> [Short problem A]:
Reproduce everything in the Michael Manley biography from "Norman Washington Manley" down to "his father's counsel.", with "sculptor" swapped for "artist".
> [Short problem B]:
Please render this sentence from the Michael Manley biography in Spanish: "Manley earned a bachelor's degree in economics and government."
> [Short problem C]:
Pick up the Michael Manley biography after its final sentence and carry it on.

> [Quoted text]:
"""
Manley, Michael

views updated

Manley, Michael

December 10, 1924
March 6, 1997


Michael Norman Manley was born in suburban Kingston, Jamaica, the son of very accomplished parents. His father,

Norman Washington Manley (18931969), was a brilliant lawyer, Rhodes scholar, phenomenal all-round schoolboy athlete, and decorated World War I veteran who later founded a national social welfare commission, led the successful campaigns for universal suffrage and independence, and was posthumously declared a National Hero of Jamaica. His mother, Edna Manley, née Swithenbank (19001987), was an outstanding sculptor and a facilitator and patron of Jamaican arts. Their son grew up under his mother's wings in the enriching environment and milieu of Drumblair, his parents' suburban manor, a Mecca for aspiring young writers and painters, as well as for the legal luminaries, trade unionists, and fledgling politicians who benefited from his father's counsel.

Education

Michael Manley was the first school captain of his preparatory school, and he received his secondary education at the prestigious Jamaica College, where he captained the swimming team to victory in the annual schools championships in 1942. From an early age, Manley took a keen interest in Jamaica's nascent political movement as the democratic socialist People's National Party (PNP), then the only broad-based political organization in Jamaica, was launched in 1938, with his father presiding over the drafting of its constitution and being elected its first president.

While awaiting external examination results at Jamaica College, Michael Manley became involved in a bitter conflict over students' rights with two young Englishmen, one a teacher and the other the headmaster. Refusing to apologize for his utterances, Manley, then a boarding student, packed his bags and left, thereby unwittingly precipitating a two-week students' strike.

Enrolled at McGill University in Montreal, Canada, in 1943, he joined the Royal Canadian Air Force during World War II, attaining the rank of pilot officer. After the war, he entered the London School of Economics, where he was tutored by the distinguished democratic socialist theoretician Professor Harold Laski. Manley earned a bachelor's degree in economics and government. He also completed a year's postgraduate study on contemporary political developments in the Caribbean.

Manley was a founding executive of the West Indian Students' Union. He was always in the vanguard of the union's negotiations with the British Colonial Office. He was one of the principal organizers of a strike against the living conditions endured by many Caribbean students in London. He also became a member of the Caribbean Labour Congress. Manley campaigned against racial discrimination in London and supported the movement for a West Indies Federation and political independence for the Anglophone Caribbean.

Manley worked for a year (19501951) as a journalist with the British Broadcasting Corporation (BBC), then returned to Jamaica in December 1951 as associate editor of the socialist weekly newspaper Public Opinion. He was elected to the National Executive Council of the PNP in September 1952. Several powerful members of the PNP were expelled on the grounds that they were more Marxist than democratic socialist, and the leftist-controlled Trade Union Congress was disaffiliated from the party. To fill the void, the PNP leadership swiftly established a more compatible trade union, the National Workers Union (NWU), in 1953.
"""
Extracted records:
"""
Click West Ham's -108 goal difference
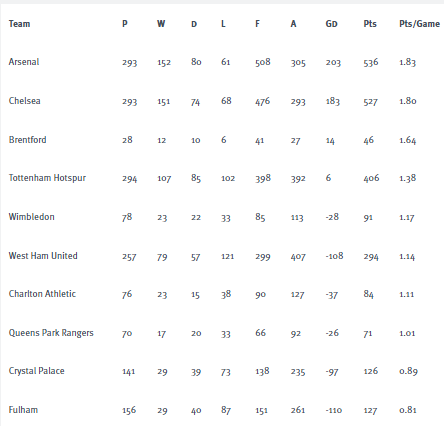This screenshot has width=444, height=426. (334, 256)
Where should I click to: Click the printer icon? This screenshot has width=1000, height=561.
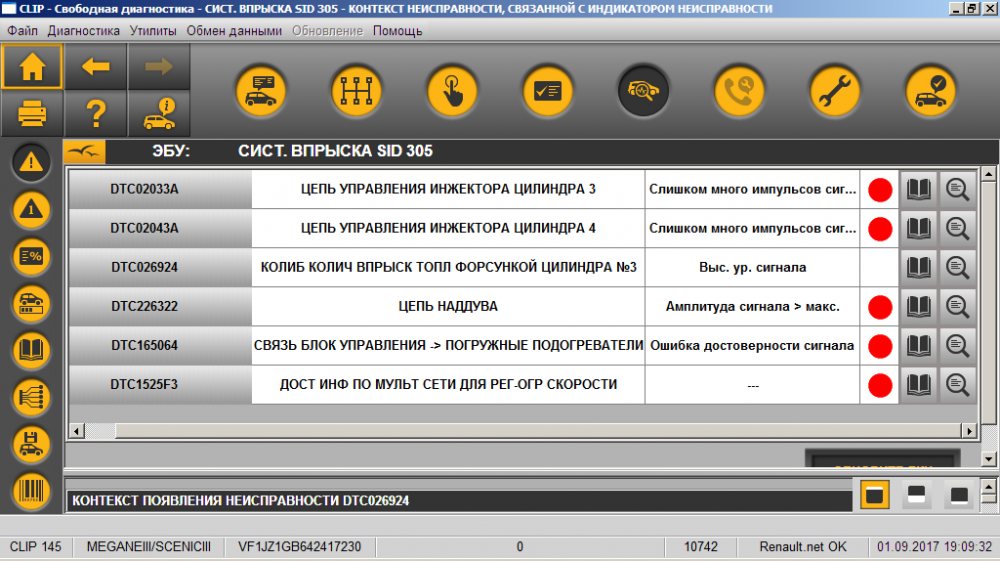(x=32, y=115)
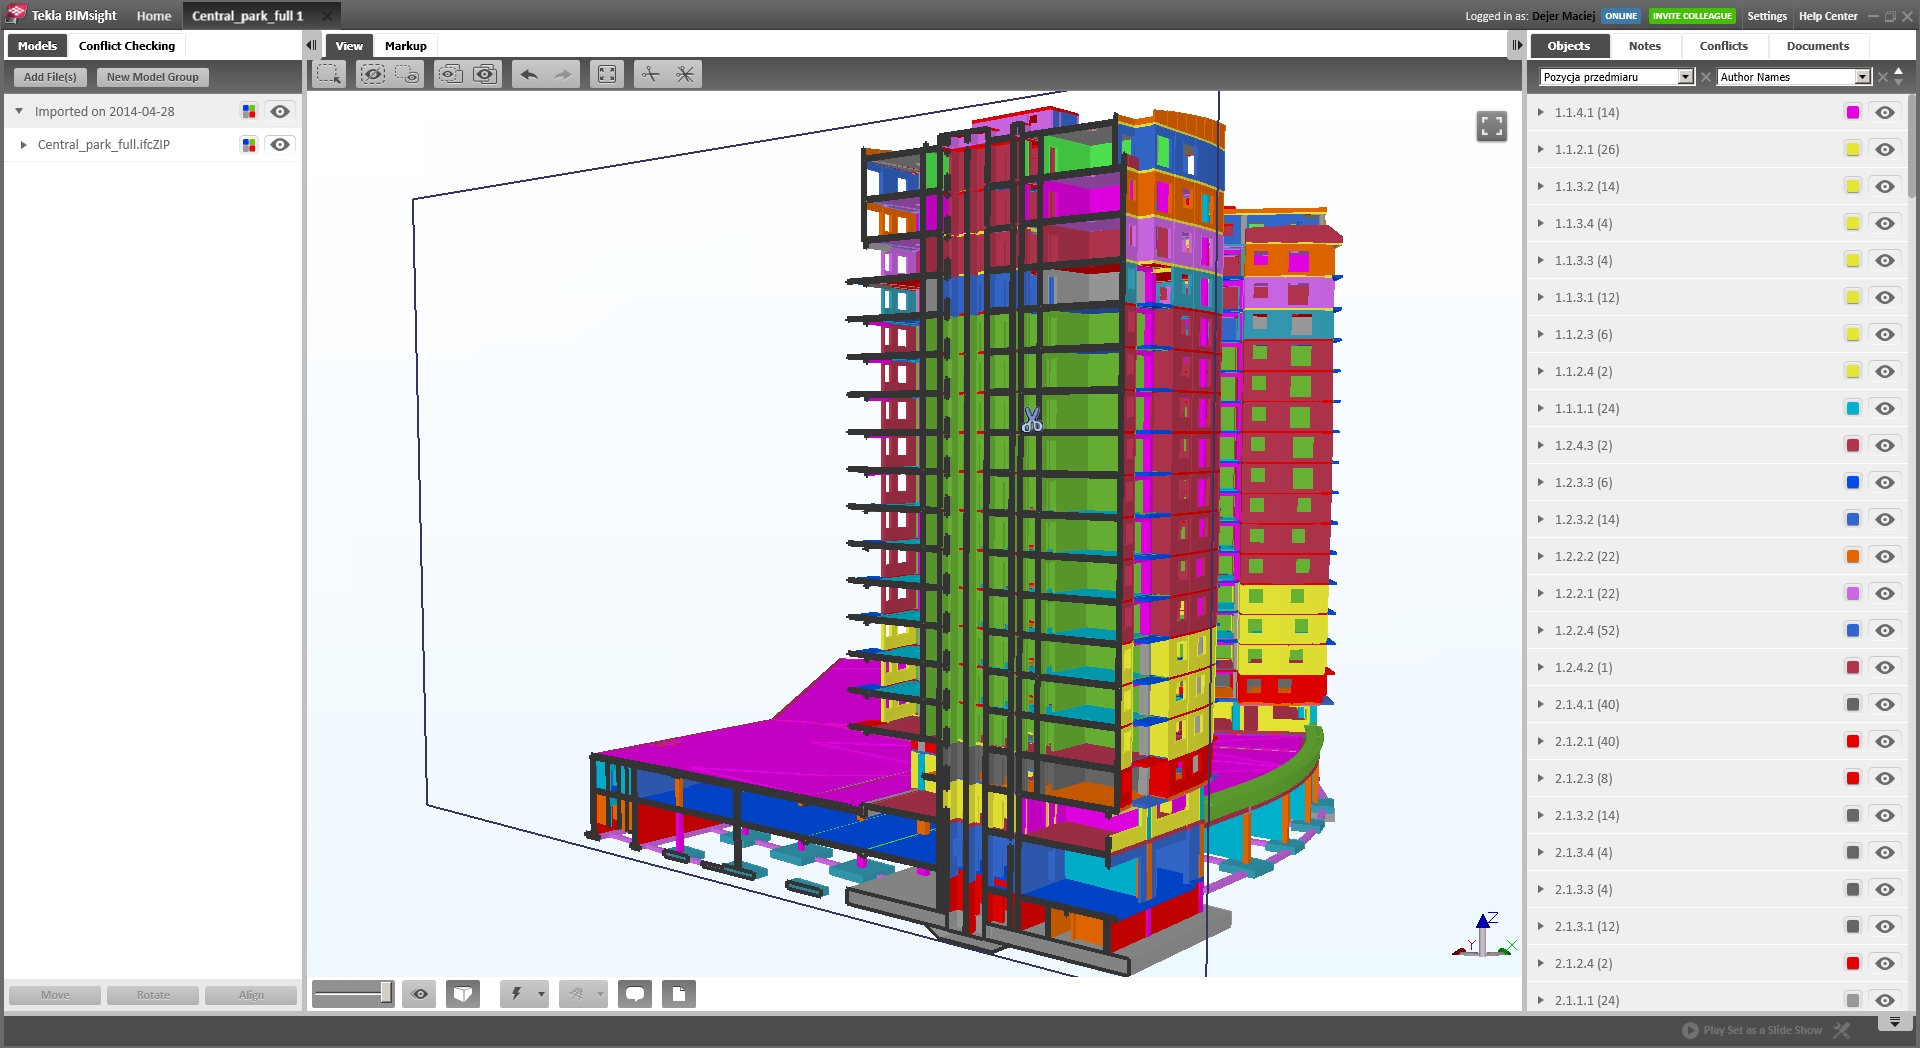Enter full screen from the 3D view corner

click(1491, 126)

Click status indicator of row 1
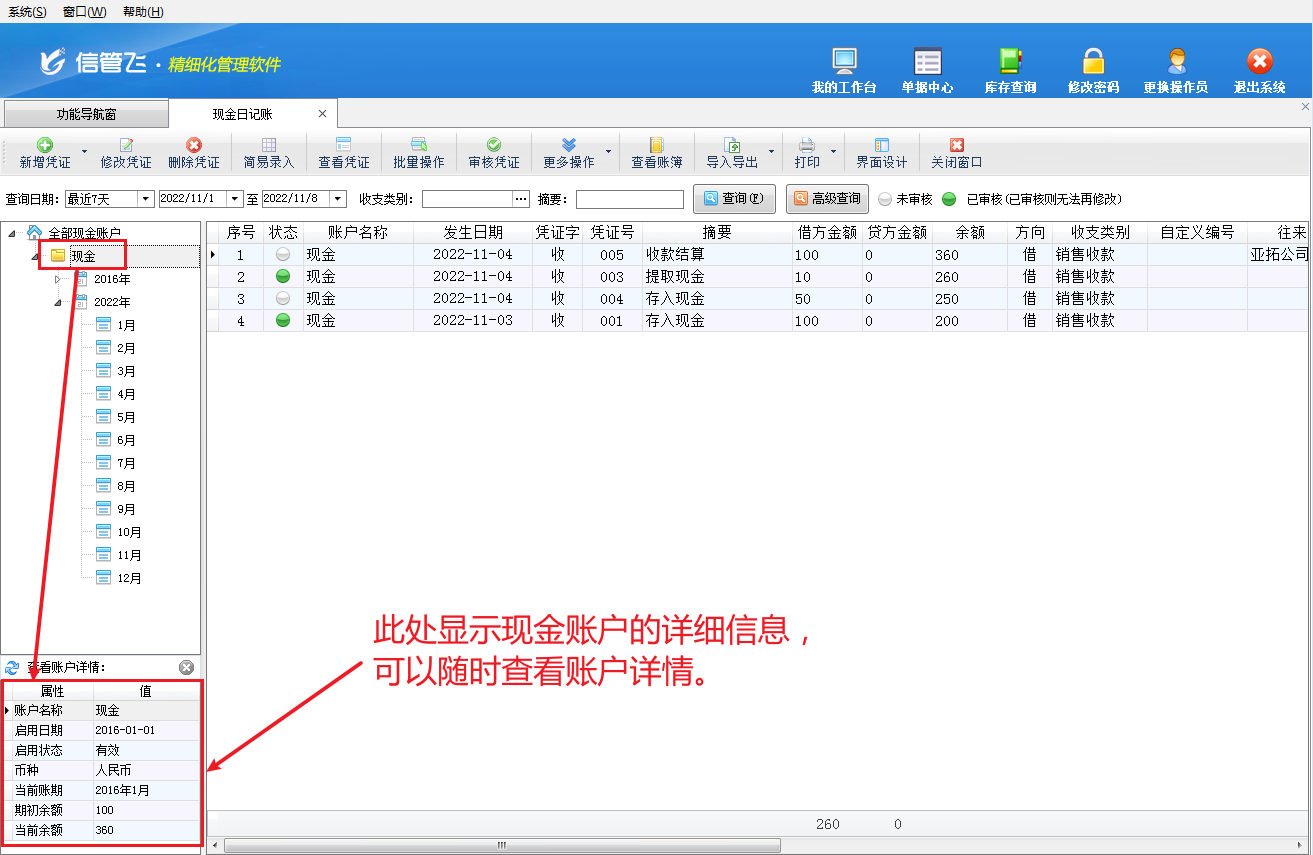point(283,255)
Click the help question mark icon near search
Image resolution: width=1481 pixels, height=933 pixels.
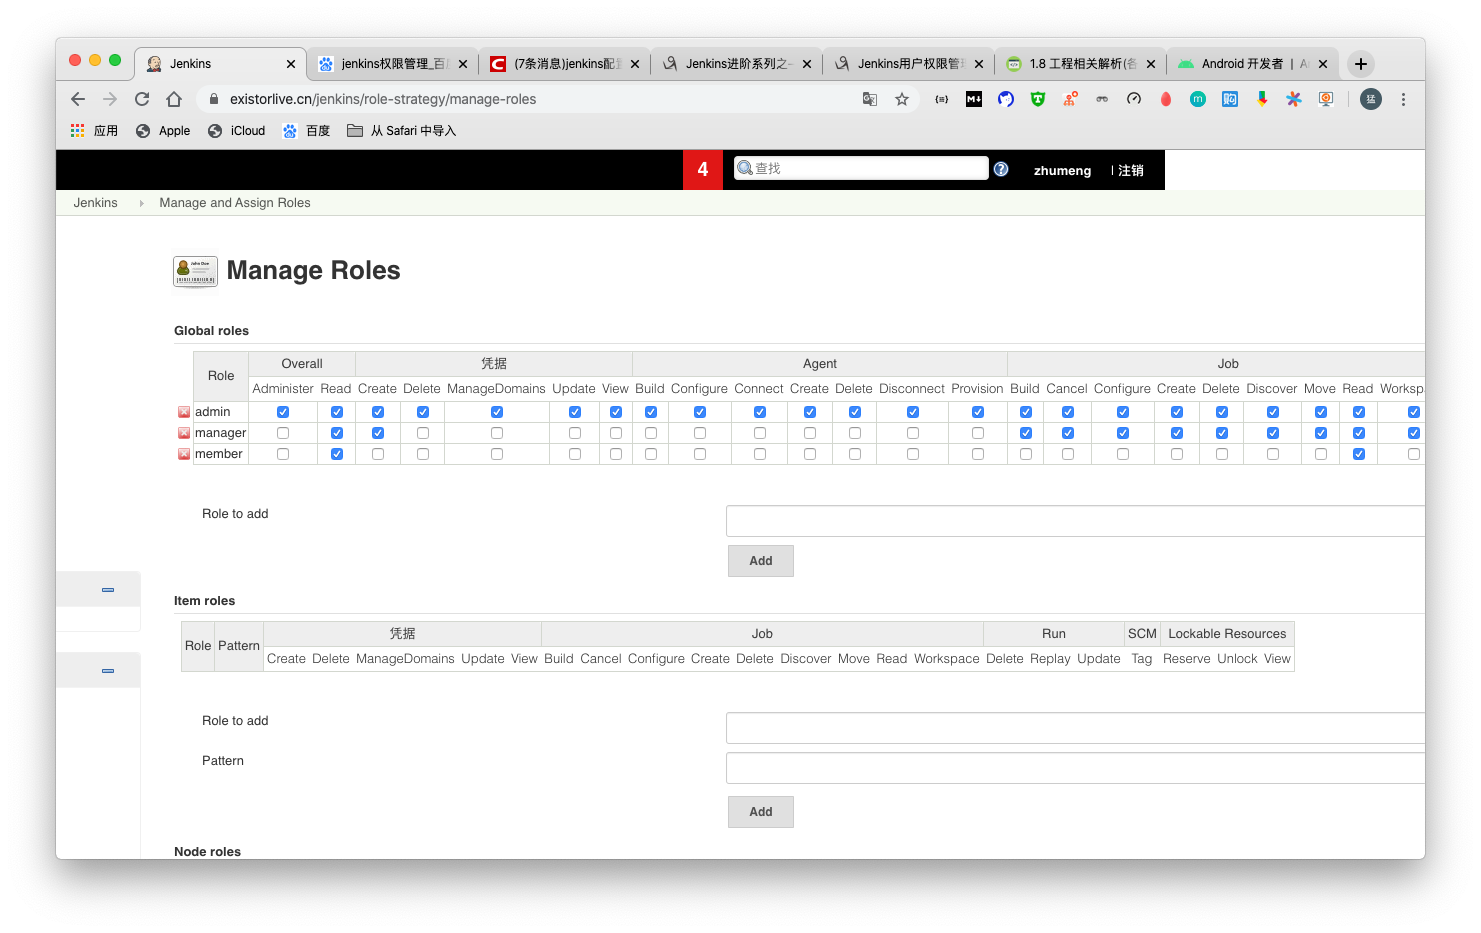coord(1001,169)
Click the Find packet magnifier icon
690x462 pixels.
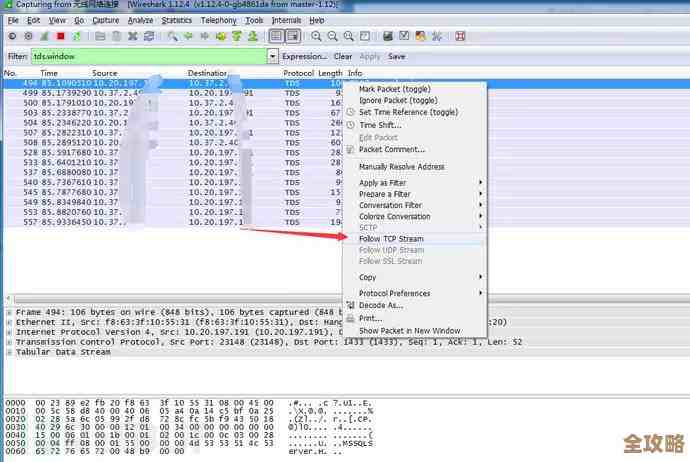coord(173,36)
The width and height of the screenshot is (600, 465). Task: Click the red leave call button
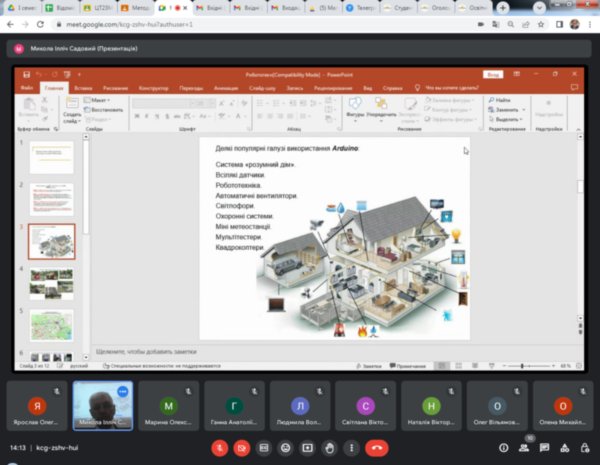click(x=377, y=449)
"""
> [Written reply A]:
Norman Washington Manley (18931969), was a brilliant lawyer, Rhodes scholar, phenomenal all-round schoolboy athlete, and decorated World War I veteran who later founded a national social welfare commission, led the successful campaigns for universal suffrage and independence, and was posthumously declared a National Hero of Jamaica. His mother, Edna Manley, née Swithenbank (19001987), was an outstanding artist and a facilitator and patron of Jamaican arts. Their son grew up under his mother's wings in the enriching environment and milieu of Drumblair, his parents' suburban manor, a Mecca for aspiring young writers and painters, as well as for the legal luminaries, trade unionists, and fledgling politicians who benefited from his father's counsel.

> [Written reply B]:
Manley obtuvo una licenciatura en economía y gobierno.

> [Written reply C]:
Trade Union Career

Manley became the sugar supervisor of the new National Workers Union in 1953. In 1955 he was elected island supervisor and first vice president of the NWU. He founded the Caribbean Mine and Metal Workers Federation in 1961 and served as its president for thirteen years.

A legendary trade unionist who brought unprecedented creativity and energy to his work, Manley earned great benefits for NWU-member workers and won acceptance for fundamental principles affecting employer-employee relationships. In 1953 the NWU won recognition of the principle that wages in the bauxite/alumina industry should be based on the companies' ability to pay rather than on parity with other wages. The result was a 300-percent increase in bauxite/alumina workers' wages. In 1962 Manley proved that Jamaica's sugar industry had made $4 million in unreported profits, and he forced a $2.5 million wage increase.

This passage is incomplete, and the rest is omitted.